Lewis, don’t talk damned nonsense
Why his style almost saved the books his faith almost wrecked
By Jonathan York
Daily Texan Staff
At Shiloh Road Church of Christ in Tyler, Texas, the men who led singing flapped their big arms to indicate the tempo, but to my pre-kindergarten eyes, they were pretending to fly. The low ceiling above the baptistery shone with reflected light during services, and I was sure that was the power of God glimmering up there.
I remember other things: praying, to my parents’ horror, “Thank you for our sins” before knowing what the noun meant to them, thinking the foreheads of the baldish elders were made of plastic, reasoning that, since God was everywhere, he must also inhabit the space between my pillowcase and pillow.
My editor thinks that growing up under those delusions qualifies me to evaluate C.S. Lewis. Having never been a Christian, he says, he can’t communicate Lewis’s significance.
I disagree. Because I thought for too long that my debt to Lewis had something to do with God. When I could have discovered Woolf or Joyce or Faulkner or even Salinger, it was he I plunged into, reading “Mere Christianity” (1952) to form defenses for my own beliefs, using “The Screwtape Letters” (1942) and “Surprised by Joy” (1955) to keep my mind from the Devil’s grip as I entered Worldly Public High School, opening “The Chronicles of Narnia” (1950-56) and “The Pilgrim’s Regress” (1933) and, finally, “Till We Have Faces” (1956) for reassurance that my eternal home was worth the wait.

For such practical reasons, the fundamentalists adore Lewis.
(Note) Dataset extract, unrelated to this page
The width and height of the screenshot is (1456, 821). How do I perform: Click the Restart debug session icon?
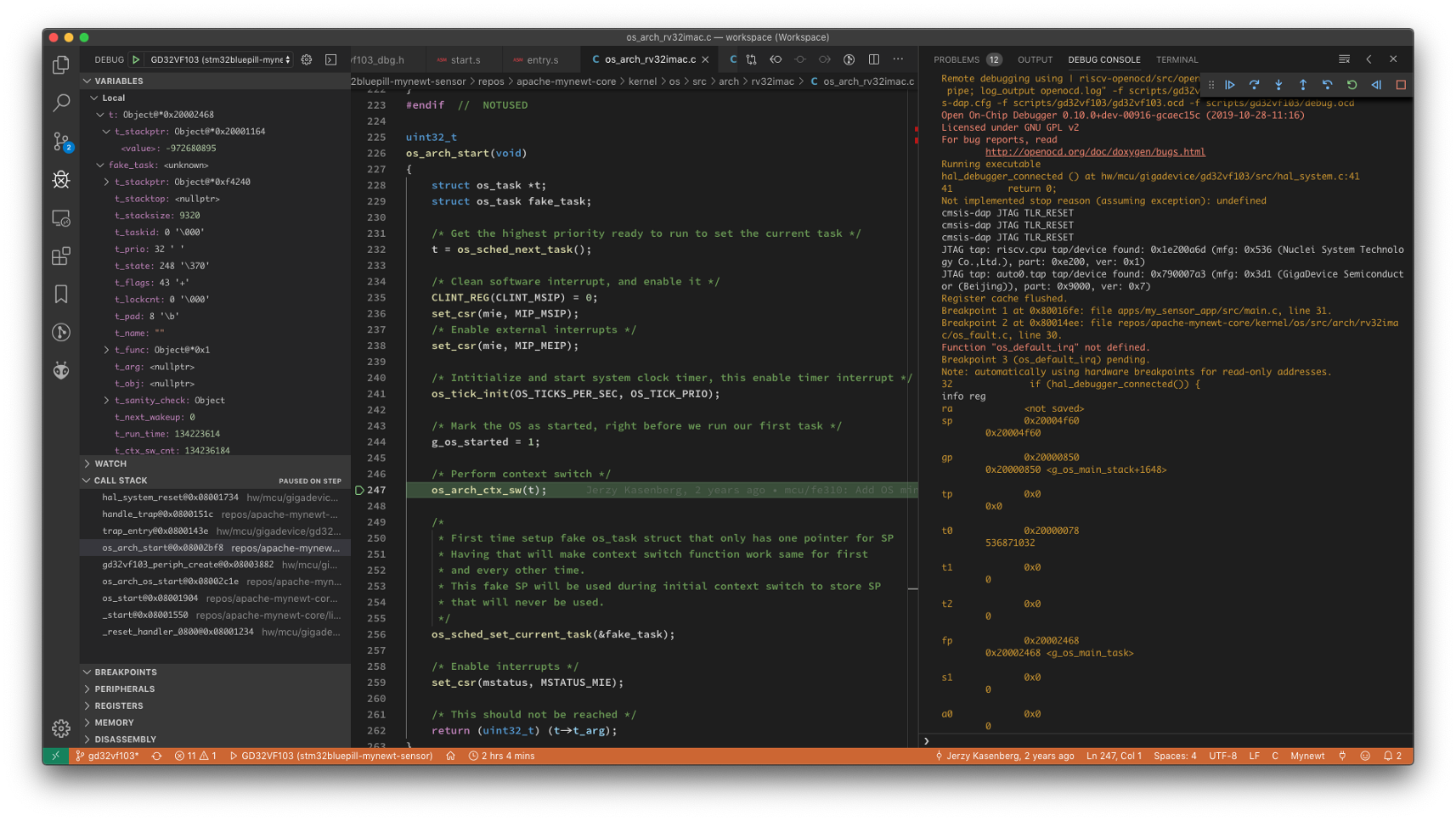click(1352, 85)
Now a film adaptation of “The Lion, the Witch and the Wardrobe” is opening in these United “no-gay-marriage” States. And if you doubt that his literary merit gets drowned in his conservative religious appeal, observe where Barnes & Noble shelves his fiction. (It’s not under Fiction.)
But one should adore Lewis for his style, not his faith. The prose is plain, lucid, glowing. While Woolf called a 1925 book of her essays “The Common Reader,” Lewis writes for that reader, leaving no suspicion that the words are simplified to condescension and losing neither rhythm nor poetry nor wit. He was the rare writer of fantasy who believed in magic and wonder but kept the plot tidy. Most of his books are good rather than excellent; the skill at work in them is excellent.
The chief fault in his work is the same that led me to read him excessively as a fundamentalist teenager — he takes the moral impulse too far. In an introduction to his collection of excerpts from fantasy writer George MacDonald, Lewis attacks “that prosaic moralism which confines goodness to the region of Law and Duty, which never lets us feel in our face the sweet air blowing from the ‘land of righteousness.’”
Perhaps he knew that moralism affects his own work more than it does the work of his literary godfather, MacDonald, and more than it does the work of his Catholic friend Tolkien. Both of these men lead the reader to a world that resembles dreams more than religion.
Either a mythic dualism is at work (“The Lord of the Rings,” 1954-55) or people and places change their character too often for any one meaning to hold (“Phantastes,” 1858).
Lewis’s “Chronicles” sometimes attain that strength of fantasy. A lot of religion is mixed up in them, though, and they are not religious art in the sense of T.S. Eliot’s “Four Quartets,” the art of religious expression. Rather, they’re explanatory: The Christ-lion Aslan dies as a sacrifice in Edmund’s place. Shift and Puzzle make a false lion and mislead the other animals with it. Eustace, full of greed, turns into a dragon; when he discovers kindness, he’s a boy again. Everyone gets bad for bad or good for good; every action is a moral action. Even “Till We Have Faces,” his best fantasy, retains this plodding sense of proportion.
While dogmatism weakens his fiction, Lewis’s stature (to American readers) as an apologist overshadows his scholarship. That’s not a shame merely because he was a renowned professor who wrote with brilliance of Medieval poetry (“The Allegory of Love”, 1936; “A Preface to ‘Paradise Lost,’” 1942; “The Discarded Image,” 1964); it also leads to an undeserved reputation for poor thinking. His defenses of Christianity are sometimes tenuous, speculative and missing essential points.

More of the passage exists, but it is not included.